# The infinitude of twin primes with the help of ChatGPT and Coq

This is an elaboration on my previous article.

## Plain English Proof

**Step 1: An indivisible pair**

Suppose we have a set of prime numbers P = {p1, p2, p3, …, pn}.

We want to prove that if we multiply all the numbers in the set together and then multiply it by some integer m, and create a pair by subtracting 1 and adding 1, the resulting pair of numbers (t1, t2) will not be divisible by any of the numbers in the set P.

To prove this, we can use contradiction. Suppose that there exists some prime number pi in the set P such that either t1 or t2 is divisible by pi. This means that there exists some integer k such that t1 = k * pi — 1 or t2 = k * pi+1.

Substituting the definition of t1 and t2, we have:

k * pi = m * (p1 * p2 * p3 * … * pi * … * pn) — 1

or

k * pi = m * (p1 * p2 * p3 * … * pi * … * pn) + 1

We can now divide both sides by pi.

k = m * (p1 * p2 * p3 * … * pn) — (1/pi)

or

k = m * (p1 * p2 * p3 * … * pn) + (1/pi)

because pi is greater than 1, (1/pi) will be a fraction that is less than one, thus in both cases k would not be an integer.

Therefore, our assumption that either t1 or t2 is divisible by pi leads to a contradiction. Since our assumption is false, we can conclude that the pair (t1, t2) is not divisible by any of the numbers in the set P.

**Step 2: Multitude of indivisible pairs**

Now, we want to prove that there is no largest pair (t1, t2). To do this, we can consider an infinite sequence of integers m that increases without bound. For each value of m, we can calculate t1 as m * (p1 * p2 * p3 * … * pn) — 1 and t2 as m * (p1 * p2 * p3 * … * pn) + 1.

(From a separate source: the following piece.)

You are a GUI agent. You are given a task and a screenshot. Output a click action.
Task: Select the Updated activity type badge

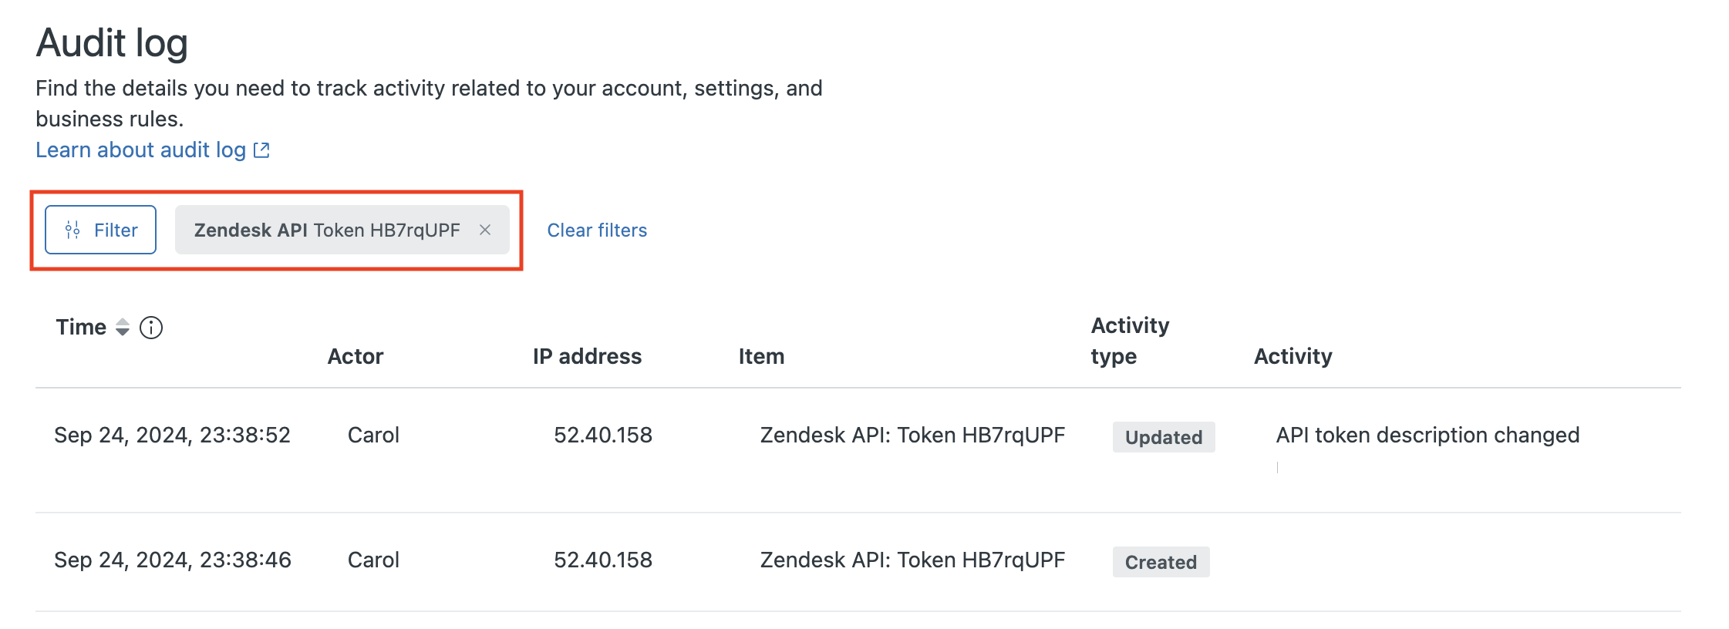(1163, 437)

Since m increases without bound, the values of t1 and t2 will also increase without bound. This means that there is no largest pair (t1, t2), as we can always find a larger pair by increasing the value of m.

Therefore, we have proven that the resulting pair of numbers (t1, t2) is not divisible by any of the numbers in the set P, and that there is no largest pair (t1, t2).

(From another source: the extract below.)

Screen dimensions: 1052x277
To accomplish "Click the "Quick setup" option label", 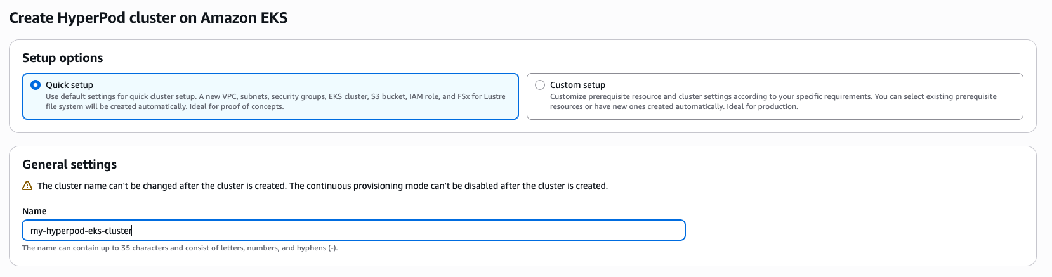I will click(x=69, y=85).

**Step 3: Guarantees there will be primes**

We need to guarantee that there is going to be at least one pair where both t1 and t2 are prime numbers in the multitude of the pairs generated for every set P.

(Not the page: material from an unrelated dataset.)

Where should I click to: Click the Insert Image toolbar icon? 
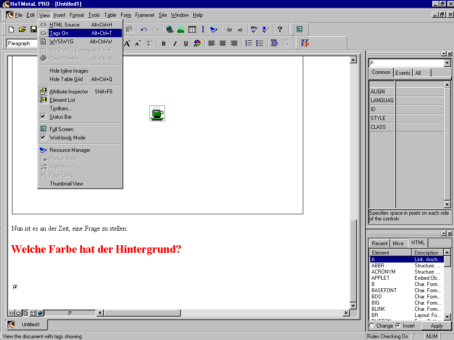coord(180,30)
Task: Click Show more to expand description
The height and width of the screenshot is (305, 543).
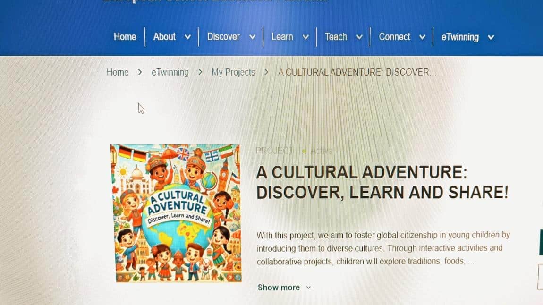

We need this guarantee because if we keep adding primes to set P, there could be a situation either t1 or t2 or both are divisible by one of the new numbers for all pairs.

To prove that this situation can’t happen, we can use contradiction. Suppose that the pairs

m * (p1 * p2 * p3 * … * pn) ±1

that we generated for a set P will all become divisible by some prime numbers as we keep adding primes to P up to some prime pk. Let’s call the set with prime numbers up to m * (p1 * p2 * p3 * … * pn) as P’. P’ = m * (p1 * p2 * … * pn * … * pk), where pk < m * (p1 * p2 * p3 * … * pn).

However, we can find a pair (t1, t2) that will not be divisible by any number in P’. m * (p1 * p2 * p3 * … * pn) * k ± 1, where k is a product (pn * … * pk).

Therefore, our assumption — that there could be a situation where none of the resulting pairs is a prime pair — is false.

In fact, we are guaranteed to have infinitely many such indivisible pairs for any P.

We can also update our P to be P’ and do the argument over, thus guaranteeing that for every such step we are going to generate a unique pair of (t1, t2), and we can do this infinitely.

**Step 4: When P is a set of all prime numbers**

Now, we want to prove that no matter how large the set of primes gets, there will never be the largest pair (t1, t2) that is guaranteed to be a prime pair.

Since there is an infinite number of primes, and since we have proven that for a product of primes there exist no largest (t1, t2), there product of these prime numbers will increase without bound.

This proves that there exist infinitely many pairs (t1, t2) as there exist no largest such pair no matter how big the set of prime numbers P gets.